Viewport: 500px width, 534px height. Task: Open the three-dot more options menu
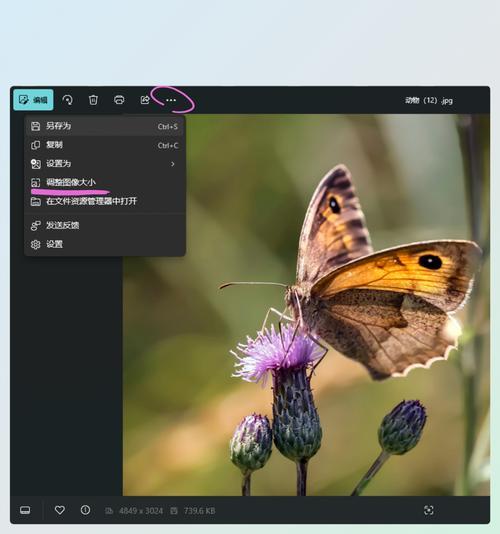click(171, 100)
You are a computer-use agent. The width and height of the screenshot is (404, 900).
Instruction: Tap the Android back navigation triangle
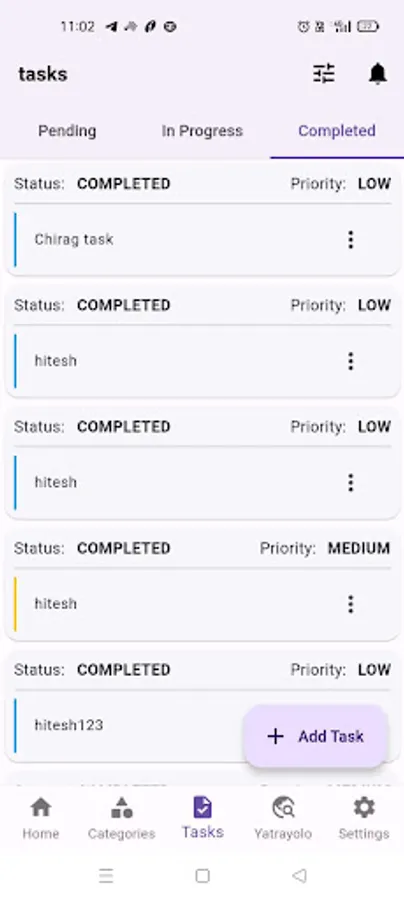point(299,875)
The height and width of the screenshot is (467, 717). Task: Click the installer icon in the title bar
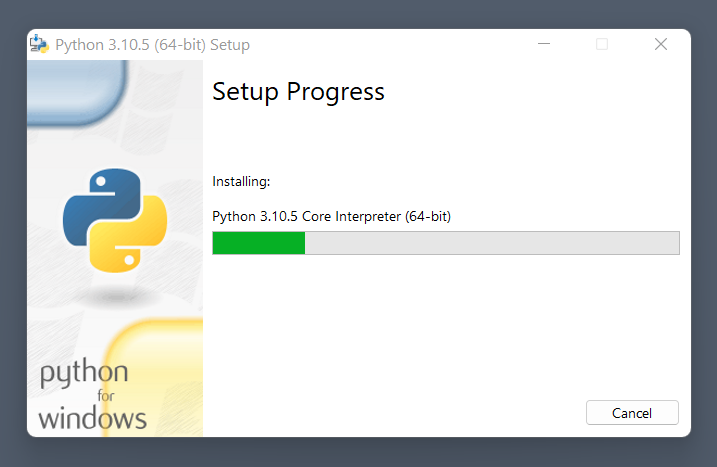pos(39,44)
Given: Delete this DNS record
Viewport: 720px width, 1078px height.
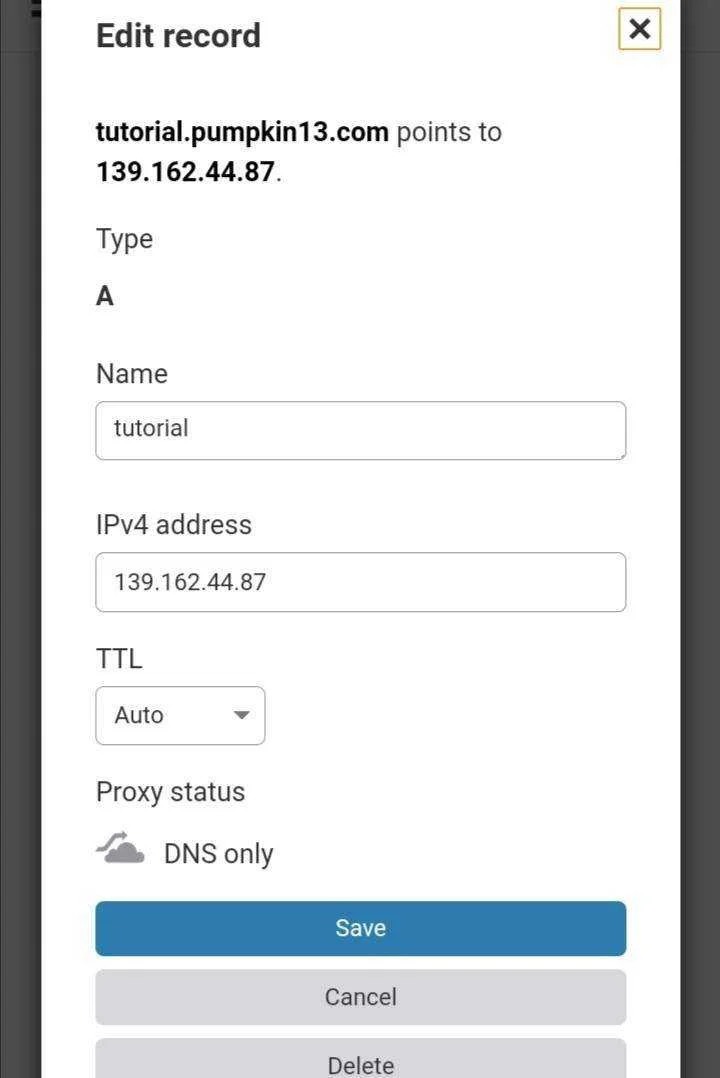Looking at the screenshot, I should (x=360, y=1059).
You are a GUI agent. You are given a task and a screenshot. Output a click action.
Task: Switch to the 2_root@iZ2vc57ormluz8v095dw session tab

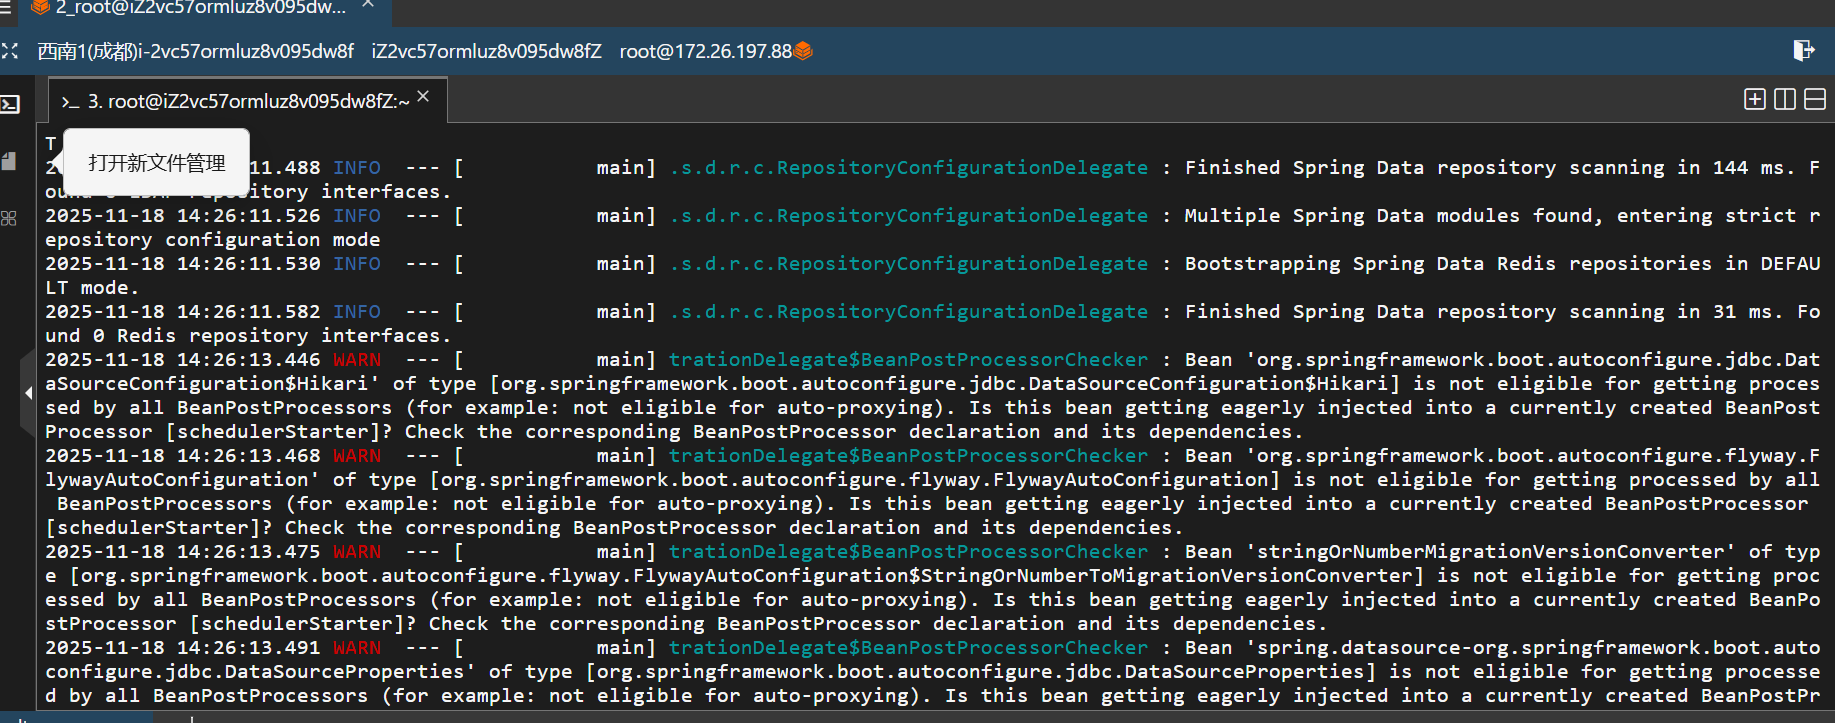[200, 8]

────

TASK ITEM:
Output the line that contains "Given: Delete this DNS record" and every line after it to the end of the records, word for word, leaving out the pictures.

YOUR SOLUTION:
Given: Delete this DNS record
Viewport: 720px width, 1078px height.
Looking at the screenshot, I should (x=360, y=1059).
You are a GUI agent. You are given a task and a screenshot. Output a click action.
Task: Switch to the 2_root@iZ2vc57ormluz8v095dw session tab

[200, 8]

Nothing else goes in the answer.